Al año tercero la reina dio a luz una hermosa niña, y la señora se presentó también a ella durante la noche, y la dijo: "Sígueme." La cogió de la mano, la condujo a su palacio, y la enseñó a sus dos primeros hijos, que la conocieron y jugaron con ella, y como la madre se alegraba mucho de verlos, la dijo la señora: "Si quieres confesar ahora que has abierto la puerta prohibida, te volveré a tus dos hermosos hijos." La reina contestó por tercera vez: "No, no he abierto la puerta prohibida." La señora la volvió a su cama, y la tomó su tercera hija.


A la mañana siguiente, viendo que no la encontraban, decían todos los de palacio a una voz: "La reina es ogra, hay que condenarla a muerte." El rey tuvo en esta ocasión que seguir el parecer de sus consejeros; la reina compareció delante de un tribunal y como no podía hablar ni defenderse, fue condenada a morir en una hoguera.

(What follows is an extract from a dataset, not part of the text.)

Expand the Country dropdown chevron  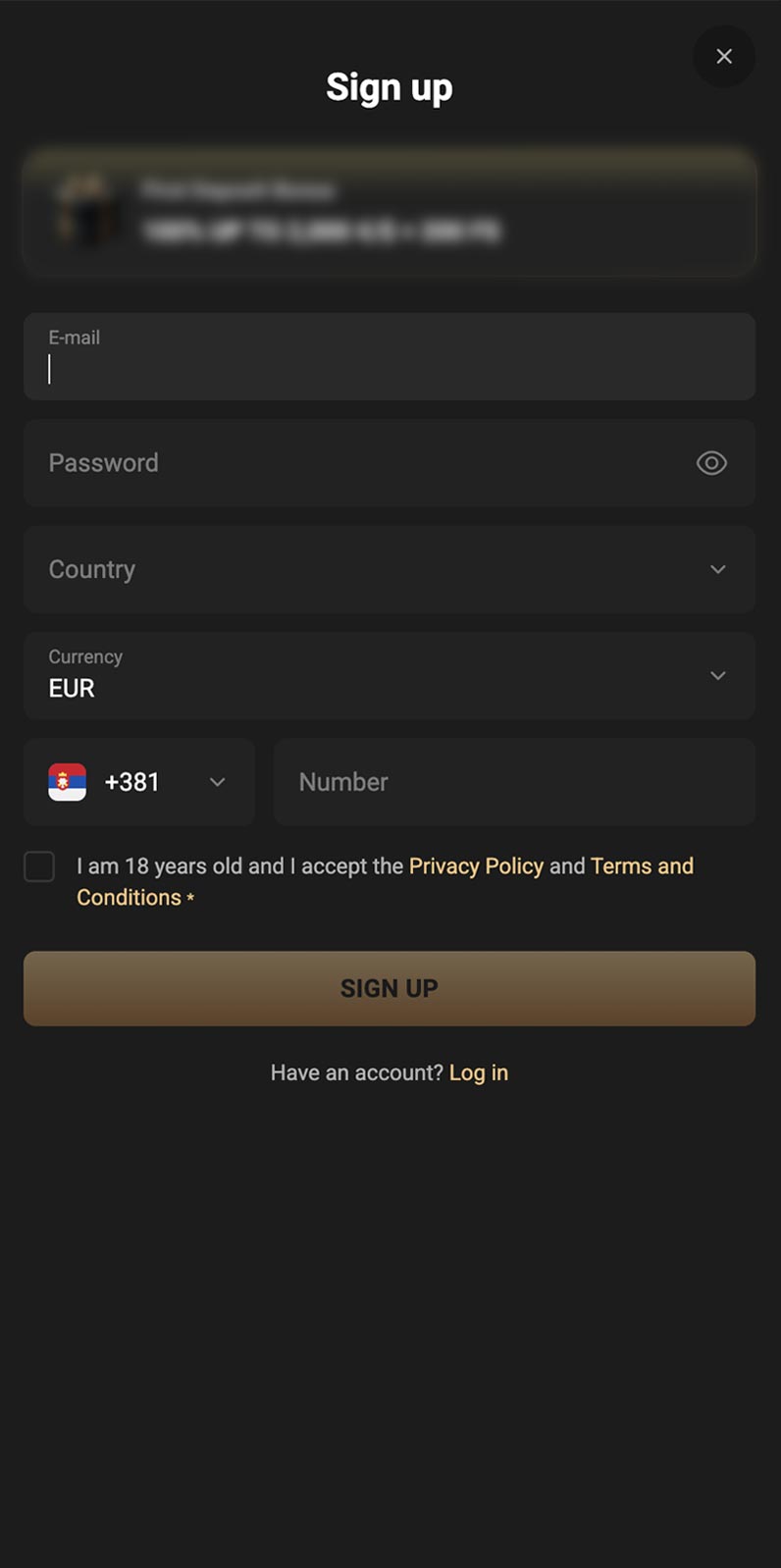click(x=718, y=569)
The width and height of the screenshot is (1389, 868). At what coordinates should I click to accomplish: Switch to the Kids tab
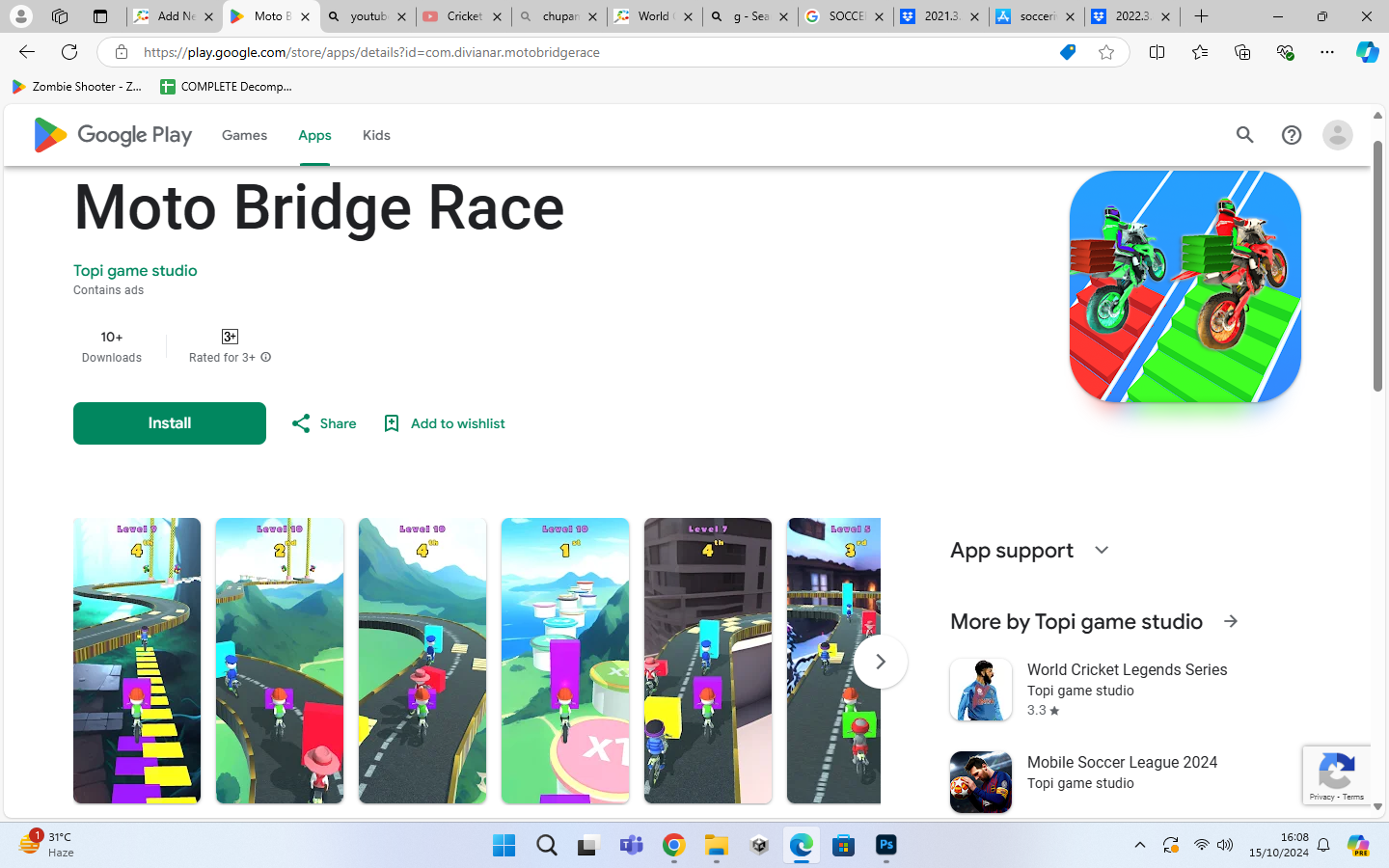point(376,135)

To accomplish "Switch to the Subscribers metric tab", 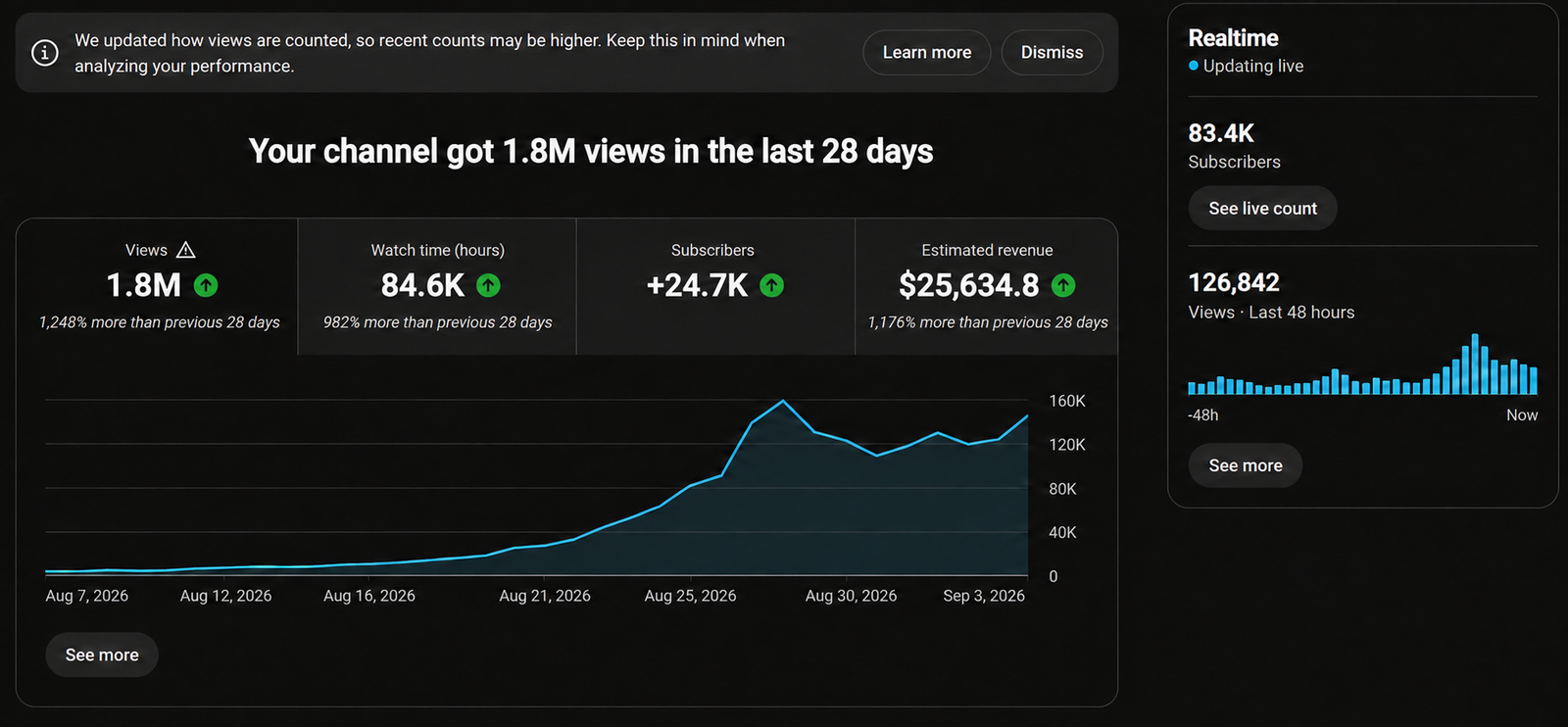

Estaba ya dispuesta la pira, atada ella al palo, y la llama comenzaba a rodearla, cuando el arrepentimiento tocó a su corazón. "Si pudiera," pensó entre sí, "confesar antes de morir que he abierto la puerta." Y exclamó: "Sí, señora, soy culpable." Apenas se la había ocurrido este pensamiento, cuando comenzó a llover y se la apareció la señora, llevando a sus lados los dos niños que la habían nacido primero y en sus brazos la niña que acababa de dar a luz, y dijo a la reina con un acento lleno de bondad: "Todo el que se arrepiente y confiesa su pecado es perdonado." La entregó sus hijos, la desató la lengua y la hizo feliz por el resto de su vida.